• **ASSIGNMENT**
Below are some records. Quote exactly the lines from the one that contains "Click the 'Setup" through the last, both included, and leave out the pictures.

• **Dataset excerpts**
====================
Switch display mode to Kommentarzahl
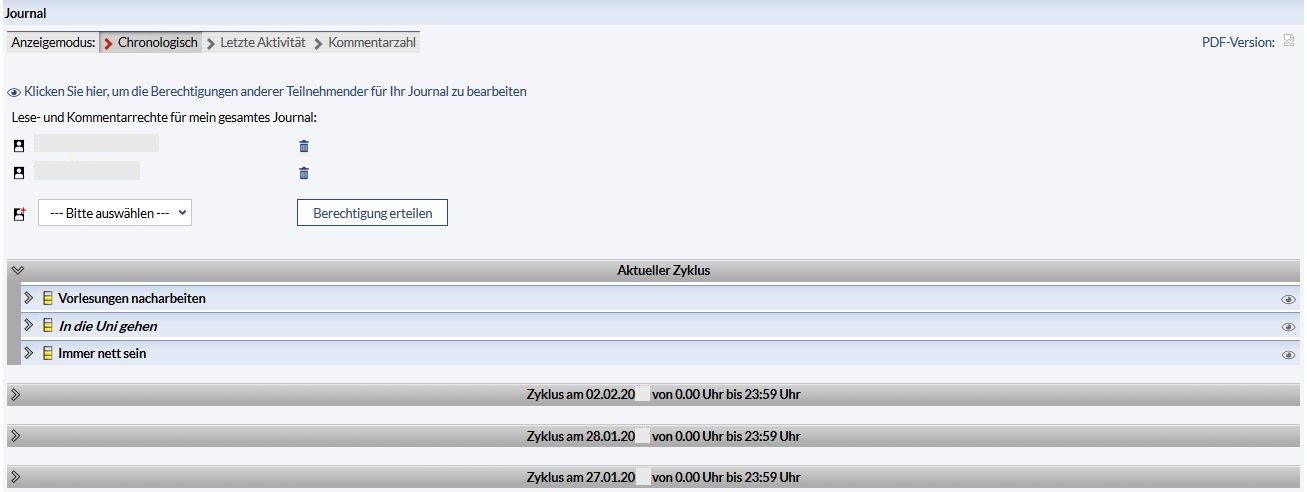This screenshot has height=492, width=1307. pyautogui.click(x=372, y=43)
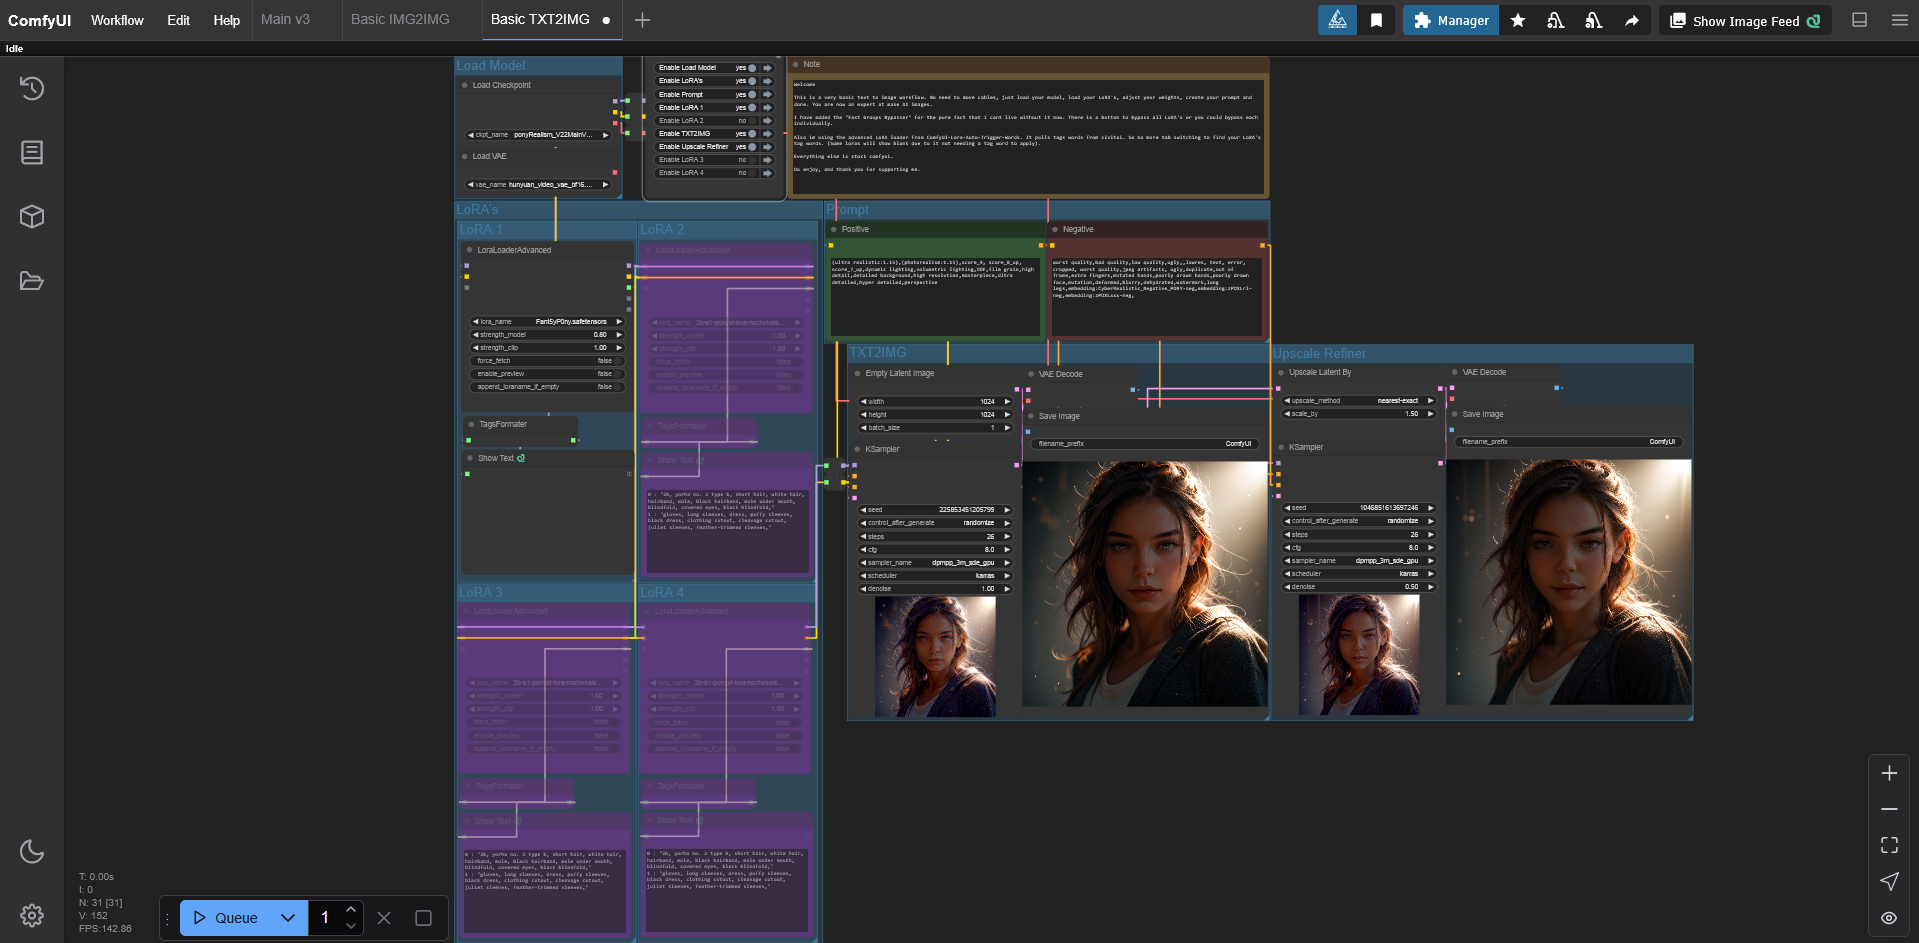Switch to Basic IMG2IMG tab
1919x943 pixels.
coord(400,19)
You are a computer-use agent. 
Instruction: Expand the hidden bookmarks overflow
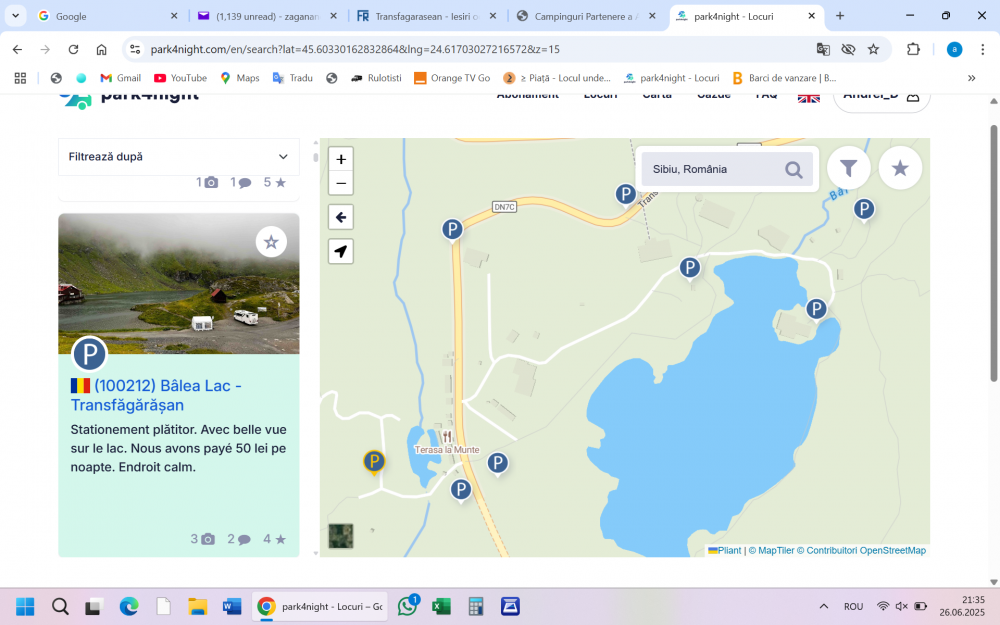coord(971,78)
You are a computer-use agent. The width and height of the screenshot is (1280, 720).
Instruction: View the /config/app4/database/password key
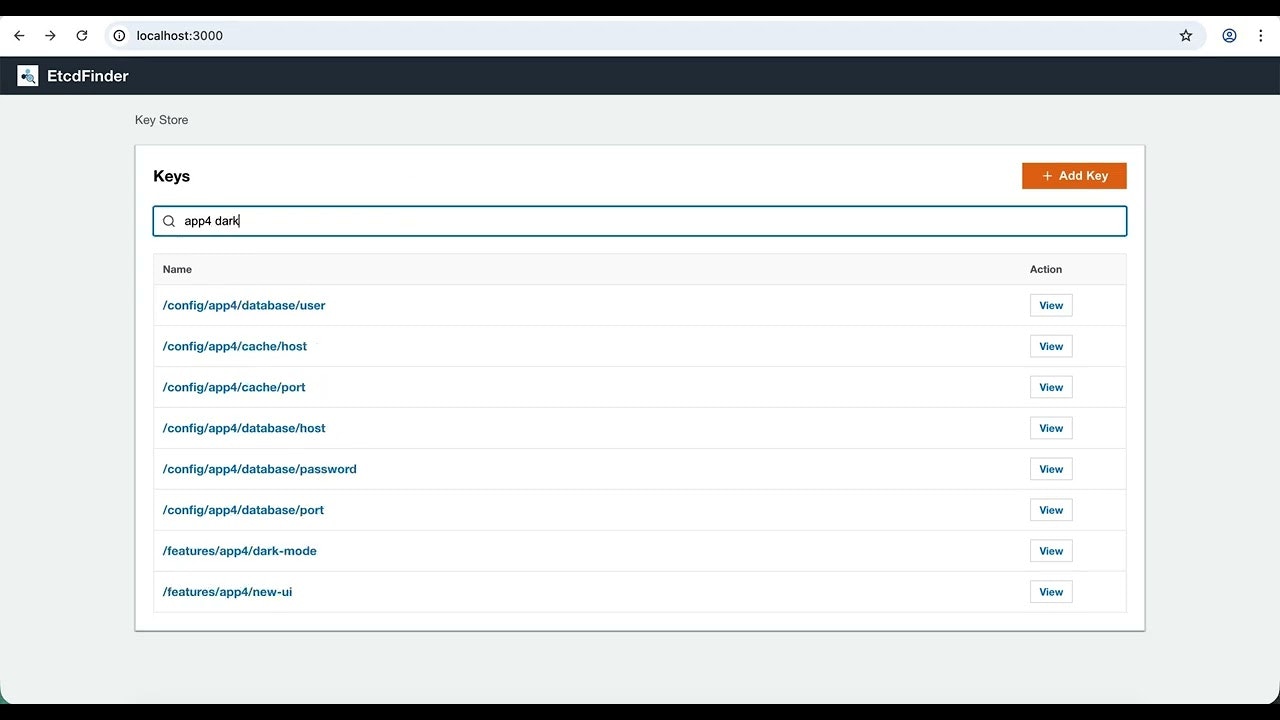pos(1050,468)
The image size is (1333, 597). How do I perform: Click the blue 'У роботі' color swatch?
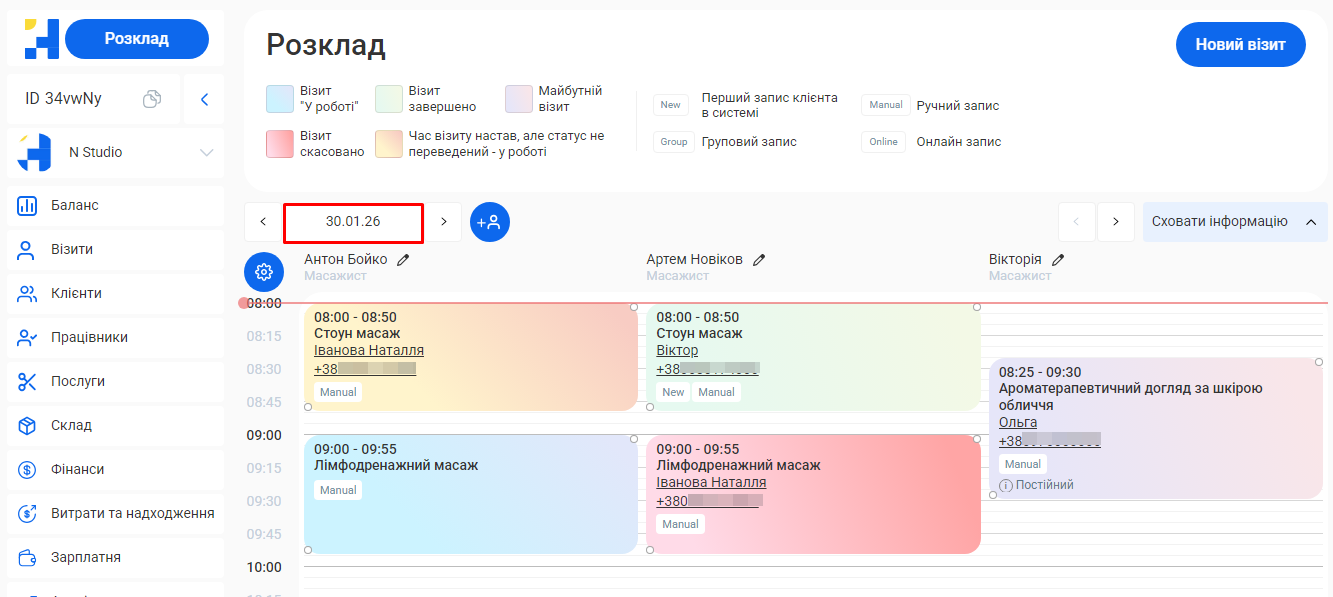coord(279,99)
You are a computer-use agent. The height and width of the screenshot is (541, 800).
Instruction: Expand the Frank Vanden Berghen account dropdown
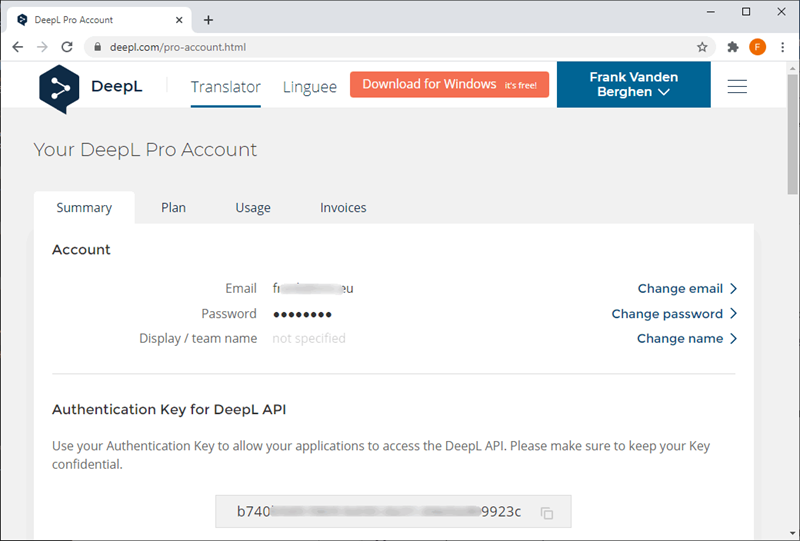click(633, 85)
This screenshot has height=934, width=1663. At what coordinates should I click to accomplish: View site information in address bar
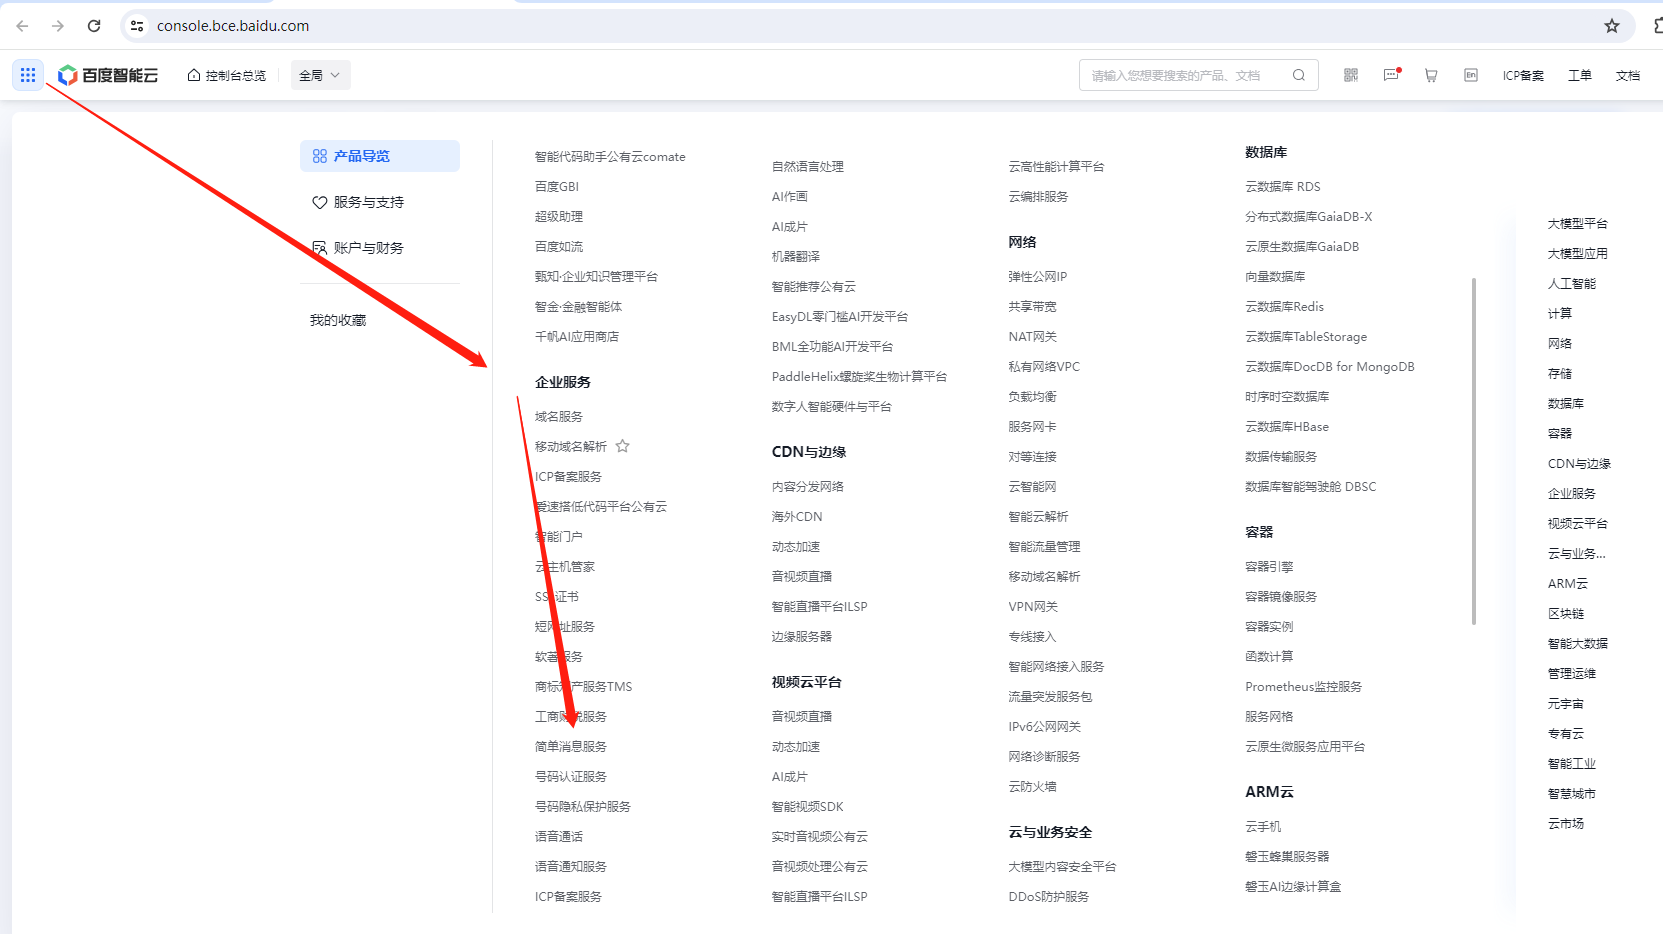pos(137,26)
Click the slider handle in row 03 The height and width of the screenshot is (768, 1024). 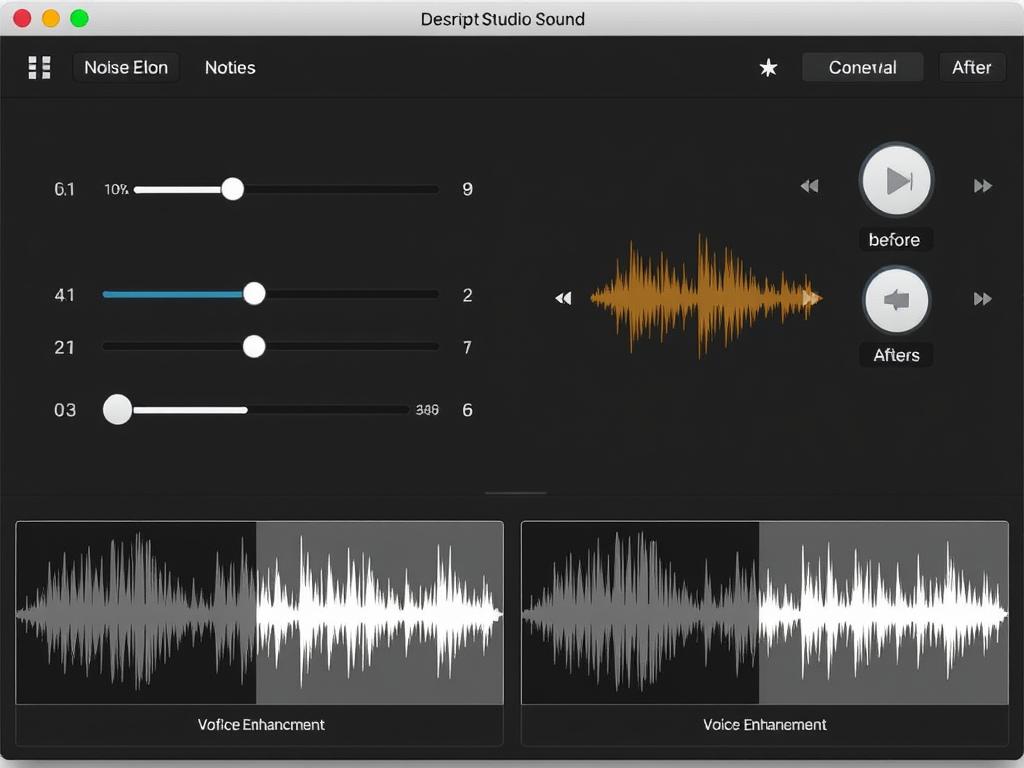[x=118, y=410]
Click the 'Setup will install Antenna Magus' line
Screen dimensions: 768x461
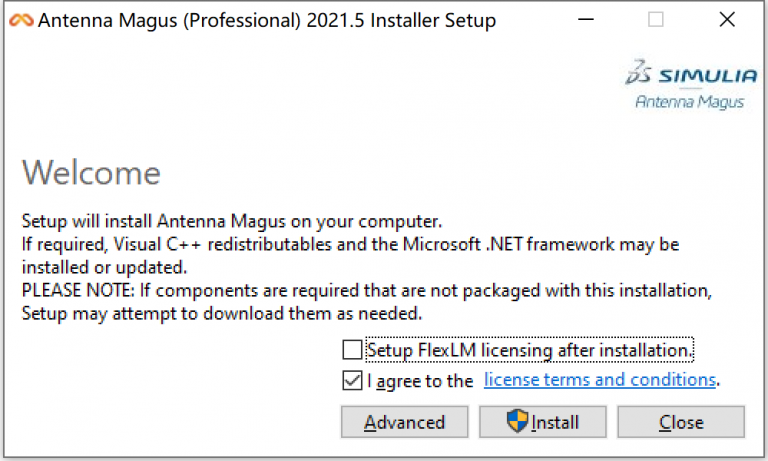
====================
• **TASK ANSWER**
Click the 'Setup will install Antenna Magus' line
Screen dimensions: 768x461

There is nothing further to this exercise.